Reproduce the entries below verbatim, beginning with the line that contains "Click the ZENRIN" and continuing through the line that contains "click(x=745, y=148)".

╭──

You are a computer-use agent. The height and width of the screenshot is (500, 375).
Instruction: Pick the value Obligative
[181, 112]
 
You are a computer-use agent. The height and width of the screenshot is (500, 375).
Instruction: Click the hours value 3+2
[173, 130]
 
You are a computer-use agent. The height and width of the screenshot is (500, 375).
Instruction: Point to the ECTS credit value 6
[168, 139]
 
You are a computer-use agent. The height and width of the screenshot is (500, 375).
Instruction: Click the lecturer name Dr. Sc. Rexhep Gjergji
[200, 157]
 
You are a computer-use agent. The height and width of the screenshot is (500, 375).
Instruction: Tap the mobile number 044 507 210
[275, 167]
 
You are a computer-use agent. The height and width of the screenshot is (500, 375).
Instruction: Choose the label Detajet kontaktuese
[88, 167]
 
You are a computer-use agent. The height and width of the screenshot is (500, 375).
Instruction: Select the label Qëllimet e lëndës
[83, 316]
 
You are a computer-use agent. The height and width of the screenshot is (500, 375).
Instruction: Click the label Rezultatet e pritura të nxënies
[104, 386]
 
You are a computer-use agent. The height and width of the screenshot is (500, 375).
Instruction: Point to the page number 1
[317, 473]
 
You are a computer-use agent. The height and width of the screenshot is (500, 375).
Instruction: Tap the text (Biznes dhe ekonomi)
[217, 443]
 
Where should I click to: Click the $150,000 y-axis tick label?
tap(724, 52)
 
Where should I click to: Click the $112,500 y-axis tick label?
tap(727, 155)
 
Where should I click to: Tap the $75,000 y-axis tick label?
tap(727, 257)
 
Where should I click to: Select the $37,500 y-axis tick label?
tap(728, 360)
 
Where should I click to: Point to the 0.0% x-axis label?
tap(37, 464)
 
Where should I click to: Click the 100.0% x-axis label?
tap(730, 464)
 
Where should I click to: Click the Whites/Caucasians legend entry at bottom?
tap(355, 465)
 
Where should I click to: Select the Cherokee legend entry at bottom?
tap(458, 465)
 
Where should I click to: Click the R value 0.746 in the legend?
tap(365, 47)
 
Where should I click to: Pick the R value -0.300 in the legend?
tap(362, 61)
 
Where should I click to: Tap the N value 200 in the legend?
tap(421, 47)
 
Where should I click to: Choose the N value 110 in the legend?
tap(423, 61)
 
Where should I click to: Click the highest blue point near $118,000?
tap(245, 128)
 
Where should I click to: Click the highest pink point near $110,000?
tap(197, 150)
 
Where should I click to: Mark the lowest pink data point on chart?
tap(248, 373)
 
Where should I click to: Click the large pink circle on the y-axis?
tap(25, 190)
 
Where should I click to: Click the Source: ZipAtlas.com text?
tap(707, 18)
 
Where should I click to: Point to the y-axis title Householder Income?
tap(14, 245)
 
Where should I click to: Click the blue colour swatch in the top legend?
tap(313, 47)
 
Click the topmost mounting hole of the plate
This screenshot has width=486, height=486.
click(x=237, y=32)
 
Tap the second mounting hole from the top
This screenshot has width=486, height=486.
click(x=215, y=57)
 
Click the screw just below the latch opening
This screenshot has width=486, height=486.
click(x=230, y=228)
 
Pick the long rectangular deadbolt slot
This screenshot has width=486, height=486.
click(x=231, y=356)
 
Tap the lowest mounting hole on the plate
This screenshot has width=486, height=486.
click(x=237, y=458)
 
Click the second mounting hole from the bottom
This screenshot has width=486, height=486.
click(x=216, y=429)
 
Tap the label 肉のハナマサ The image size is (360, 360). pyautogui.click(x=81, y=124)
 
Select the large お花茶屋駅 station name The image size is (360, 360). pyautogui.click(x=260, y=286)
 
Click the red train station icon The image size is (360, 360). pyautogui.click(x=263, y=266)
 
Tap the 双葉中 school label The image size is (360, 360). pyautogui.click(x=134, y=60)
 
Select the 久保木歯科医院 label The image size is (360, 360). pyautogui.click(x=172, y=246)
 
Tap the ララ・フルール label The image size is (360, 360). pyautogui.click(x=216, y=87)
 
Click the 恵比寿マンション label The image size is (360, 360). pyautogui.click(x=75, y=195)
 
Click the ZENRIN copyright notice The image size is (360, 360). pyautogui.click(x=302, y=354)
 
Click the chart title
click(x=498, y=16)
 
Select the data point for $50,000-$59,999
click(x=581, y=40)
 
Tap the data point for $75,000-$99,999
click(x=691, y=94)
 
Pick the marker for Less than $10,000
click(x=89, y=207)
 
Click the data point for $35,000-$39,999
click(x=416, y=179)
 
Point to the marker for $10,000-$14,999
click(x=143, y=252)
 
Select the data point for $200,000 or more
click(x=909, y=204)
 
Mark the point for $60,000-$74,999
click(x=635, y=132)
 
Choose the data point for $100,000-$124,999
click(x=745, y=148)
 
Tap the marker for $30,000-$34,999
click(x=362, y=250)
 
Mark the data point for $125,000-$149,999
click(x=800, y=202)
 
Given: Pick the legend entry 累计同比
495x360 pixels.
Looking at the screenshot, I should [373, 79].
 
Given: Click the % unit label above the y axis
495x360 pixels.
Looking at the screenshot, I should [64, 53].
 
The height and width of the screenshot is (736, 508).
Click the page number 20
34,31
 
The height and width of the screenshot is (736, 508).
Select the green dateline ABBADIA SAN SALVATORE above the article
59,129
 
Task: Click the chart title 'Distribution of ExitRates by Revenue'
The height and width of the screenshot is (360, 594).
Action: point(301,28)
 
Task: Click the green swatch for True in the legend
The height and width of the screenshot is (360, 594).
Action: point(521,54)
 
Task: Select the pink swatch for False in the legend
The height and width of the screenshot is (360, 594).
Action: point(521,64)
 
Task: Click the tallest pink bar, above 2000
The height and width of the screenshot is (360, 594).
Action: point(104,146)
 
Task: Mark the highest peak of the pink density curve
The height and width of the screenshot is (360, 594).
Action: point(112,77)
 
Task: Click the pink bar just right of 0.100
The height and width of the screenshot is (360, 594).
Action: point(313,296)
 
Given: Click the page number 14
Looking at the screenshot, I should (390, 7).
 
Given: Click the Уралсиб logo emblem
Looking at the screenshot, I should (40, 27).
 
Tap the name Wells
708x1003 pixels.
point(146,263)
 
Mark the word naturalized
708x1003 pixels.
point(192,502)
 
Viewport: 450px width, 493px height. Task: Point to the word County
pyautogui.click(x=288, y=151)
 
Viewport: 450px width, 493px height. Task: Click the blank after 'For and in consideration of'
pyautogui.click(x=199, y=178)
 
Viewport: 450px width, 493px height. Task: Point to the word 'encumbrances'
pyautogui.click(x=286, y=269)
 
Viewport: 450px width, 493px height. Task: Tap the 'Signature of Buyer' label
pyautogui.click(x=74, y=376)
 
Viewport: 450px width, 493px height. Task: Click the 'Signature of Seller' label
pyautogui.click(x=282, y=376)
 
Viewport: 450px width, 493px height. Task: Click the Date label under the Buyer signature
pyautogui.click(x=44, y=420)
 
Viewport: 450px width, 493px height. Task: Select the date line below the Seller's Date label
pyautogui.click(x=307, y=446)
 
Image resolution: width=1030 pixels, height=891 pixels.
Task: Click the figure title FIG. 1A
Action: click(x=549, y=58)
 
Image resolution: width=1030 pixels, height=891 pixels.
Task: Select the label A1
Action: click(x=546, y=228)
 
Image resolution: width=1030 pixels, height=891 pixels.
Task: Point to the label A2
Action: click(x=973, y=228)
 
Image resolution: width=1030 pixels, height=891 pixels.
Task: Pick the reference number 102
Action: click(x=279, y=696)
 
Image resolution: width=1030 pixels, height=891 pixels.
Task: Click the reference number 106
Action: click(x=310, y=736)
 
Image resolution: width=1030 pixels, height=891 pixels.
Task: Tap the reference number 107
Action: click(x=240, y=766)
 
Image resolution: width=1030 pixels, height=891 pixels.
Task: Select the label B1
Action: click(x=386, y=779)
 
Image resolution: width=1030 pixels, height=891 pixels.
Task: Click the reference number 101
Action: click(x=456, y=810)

╰──

:: Task response ::
Click the ZENRIN copyright notice The image size is (360, 360). pyautogui.click(x=302, y=354)
 
Click the chart title
click(x=498, y=16)
 
Select the data point for $50,000-$59,999
click(x=581, y=40)
 
Tap the data point for $75,000-$99,999
click(x=691, y=94)
 
Pick the marker for Less than $10,000
click(x=89, y=207)
 
Click the data point for $35,000-$39,999
click(x=416, y=179)
 
Point to the marker for $10,000-$14,999
click(x=143, y=252)
 
Select the data point for $200,000 or more
click(x=909, y=204)
 
Mark the point for $60,000-$74,999
click(x=635, y=132)
 
Choose the data point for $100,000-$124,999
click(x=745, y=148)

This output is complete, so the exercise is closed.